Work request> In the entries that follow, find the line containing "Amateur Euro (1552, 869)"; from there, copy every line exactly through the line containing "Bridging Loan For Care Home Fees (139, 2185)".

Stored records
· · · ·

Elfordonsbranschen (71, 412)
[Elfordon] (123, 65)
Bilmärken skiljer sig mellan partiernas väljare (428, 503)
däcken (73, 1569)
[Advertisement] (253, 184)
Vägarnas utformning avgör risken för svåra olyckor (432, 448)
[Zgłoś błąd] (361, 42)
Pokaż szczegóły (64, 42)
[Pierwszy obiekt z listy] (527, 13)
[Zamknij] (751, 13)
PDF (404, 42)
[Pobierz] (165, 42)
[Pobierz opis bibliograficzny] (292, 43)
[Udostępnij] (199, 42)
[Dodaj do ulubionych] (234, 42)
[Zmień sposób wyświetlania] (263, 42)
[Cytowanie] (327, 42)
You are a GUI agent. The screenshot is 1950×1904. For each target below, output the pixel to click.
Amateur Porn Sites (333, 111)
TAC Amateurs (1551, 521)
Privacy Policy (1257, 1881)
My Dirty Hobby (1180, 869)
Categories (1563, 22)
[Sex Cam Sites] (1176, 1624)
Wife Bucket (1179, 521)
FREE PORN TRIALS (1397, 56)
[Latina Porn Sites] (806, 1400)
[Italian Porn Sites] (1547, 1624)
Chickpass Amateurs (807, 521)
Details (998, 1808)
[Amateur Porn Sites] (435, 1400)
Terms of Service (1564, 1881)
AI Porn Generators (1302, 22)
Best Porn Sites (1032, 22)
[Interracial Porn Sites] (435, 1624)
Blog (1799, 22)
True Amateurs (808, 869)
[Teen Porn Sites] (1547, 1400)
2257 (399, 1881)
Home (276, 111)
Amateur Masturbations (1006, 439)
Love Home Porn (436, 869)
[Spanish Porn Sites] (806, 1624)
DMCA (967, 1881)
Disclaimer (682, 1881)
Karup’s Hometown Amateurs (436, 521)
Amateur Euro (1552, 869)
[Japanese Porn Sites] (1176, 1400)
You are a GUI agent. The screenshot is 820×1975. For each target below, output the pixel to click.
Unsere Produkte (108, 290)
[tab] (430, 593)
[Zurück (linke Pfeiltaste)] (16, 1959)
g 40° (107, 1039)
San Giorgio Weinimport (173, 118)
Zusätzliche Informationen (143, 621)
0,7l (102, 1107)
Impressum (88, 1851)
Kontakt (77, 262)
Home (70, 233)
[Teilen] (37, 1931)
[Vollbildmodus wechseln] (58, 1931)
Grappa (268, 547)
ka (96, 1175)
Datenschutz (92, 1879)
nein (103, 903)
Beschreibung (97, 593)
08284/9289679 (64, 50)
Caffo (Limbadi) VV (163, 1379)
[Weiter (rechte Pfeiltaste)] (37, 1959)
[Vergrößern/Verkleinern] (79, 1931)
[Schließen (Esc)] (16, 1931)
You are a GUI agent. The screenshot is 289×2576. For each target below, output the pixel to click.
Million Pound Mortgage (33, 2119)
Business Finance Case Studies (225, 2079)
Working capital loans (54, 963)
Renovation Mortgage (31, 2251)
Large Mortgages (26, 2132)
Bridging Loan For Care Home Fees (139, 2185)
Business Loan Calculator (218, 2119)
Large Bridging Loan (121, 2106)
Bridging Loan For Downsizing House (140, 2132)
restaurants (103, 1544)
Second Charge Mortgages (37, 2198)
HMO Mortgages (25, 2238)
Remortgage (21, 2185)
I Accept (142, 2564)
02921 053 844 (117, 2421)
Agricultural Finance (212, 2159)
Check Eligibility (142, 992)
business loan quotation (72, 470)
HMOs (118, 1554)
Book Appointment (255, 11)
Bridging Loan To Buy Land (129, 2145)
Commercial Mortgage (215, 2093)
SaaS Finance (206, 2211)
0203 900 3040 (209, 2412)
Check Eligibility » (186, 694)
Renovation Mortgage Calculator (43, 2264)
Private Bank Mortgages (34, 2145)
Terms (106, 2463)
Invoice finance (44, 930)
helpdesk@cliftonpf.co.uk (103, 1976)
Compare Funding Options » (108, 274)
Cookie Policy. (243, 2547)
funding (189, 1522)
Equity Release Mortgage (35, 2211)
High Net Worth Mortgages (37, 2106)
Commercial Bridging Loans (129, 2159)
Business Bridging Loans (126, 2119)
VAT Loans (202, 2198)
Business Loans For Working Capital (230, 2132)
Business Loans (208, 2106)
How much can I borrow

· · · ·

Exercise answer>
Amateur Euro (1552, 869)
[Japanese Porn Sites] (1176, 1400)
You are a GUI agent. The screenshot is 820×1975. For each target below, output the pixel to click.
Unsere Produkte (108, 290)
[tab] (430, 593)
[Zurück (linke Pfeiltaste)] (16, 1959)
g 40° (107, 1039)
San Giorgio Weinimport (173, 118)
Zusätzliche Informationen (143, 621)
0,7l (102, 1107)
Impressum (88, 1851)
Kontakt (77, 262)
Home (70, 233)
[Teilen] (37, 1931)
[Vollbildmodus wechseln] (58, 1931)
Grappa (268, 547)
ka (96, 1175)
Datenschutz (92, 1879)
nein (103, 903)
Beschreibung (97, 593)
08284/9289679 (64, 50)
Caffo (Limbadi) VV (163, 1379)
[Weiter (rechte Pfeiltaste)] (37, 1959)
[Vergrößern/Verkleinern] (79, 1931)
[Schließen (Esc)] (16, 1931)
You are a GUI agent. The screenshot is 289×2576. For each target below, output the pixel to click.
Million Pound Mortgage (33, 2119)
Business Finance Case Studies (225, 2079)
Working capital loans (54, 963)
Renovation Mortgage (31, 2251)
Large Mortgages (26, 2132)
Bridging Loan For Care Home Fees (139, 2185)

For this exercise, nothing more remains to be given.